Moreover, Istanbul was determined to have dervish lodges just for women, as well as lodges with women’s names. These lodges are the Kadirî/Nakşî Karılar (Hâtuniye) Lodge in Eyüp, the Karılar Lodge in Fatih Horhor, and the Celvetî/Bacılar Lodge in Üsküdar. Based on a 19th-century population register, women were shown to have lived in dervish lodges. According to this and regardless of affiliation to any certain tariqah [Sufi school], female Sufis were found in almost all lodges, with their number being the main difference.
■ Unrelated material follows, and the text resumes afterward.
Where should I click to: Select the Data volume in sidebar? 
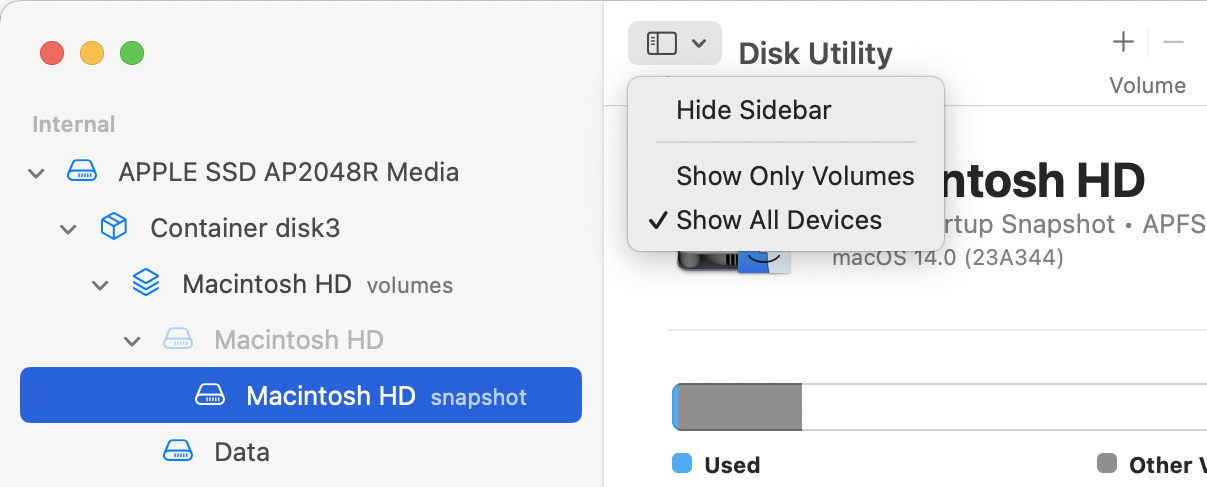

Evidently, some of these women were members of the sheikh’s family, while the rest were dervishes, lodge employees, or women who’d been assigned specific duties.
The study then strengthened this information with documents from other periods. In this context, the study identified the duties of women living in dervish lodges in different periods by scanning the edicts, arzuhal, and Meclis-i Meşâyih notebooks. As a result of the examination, these documents revealed women to have been present in lodges who carried out the duties of tekkenişîn [lodge resident], zâviyenişîn [hermitage/small lodge resident], duagû [prayer reader], as well as sheikh and mütevellî [fudiciary] in particular. Women were also observed to be present who received a salary and who had requested a salary and benefits from dervish lodges in return for their duties. Studies on the relationship between Sufi lodges and women indicate similar situations in the Mevlevi, Bektashi, and Alevism sects. This current study has documented women to have been present in other well-known sects such as the Halvetiyye, Nakşibendiyye, Bayramiyye, Celvetiyye, Kadiriyye, and Rıfaiyye lodges and to have carried out administrative and service duties. The pre-19th-century documents also showed women to have been assigned duties. The case shown in this study was not specific to the 19th century, a time when dervish lodges underwent a change. The relationship between women and Sufi lodges has been overlooked due to attention having only been given to female evliya [mystics/saints], who were very few and had extraordinary characteristics. Ordinary Sufi women became visible within the scope of this research through the documentation.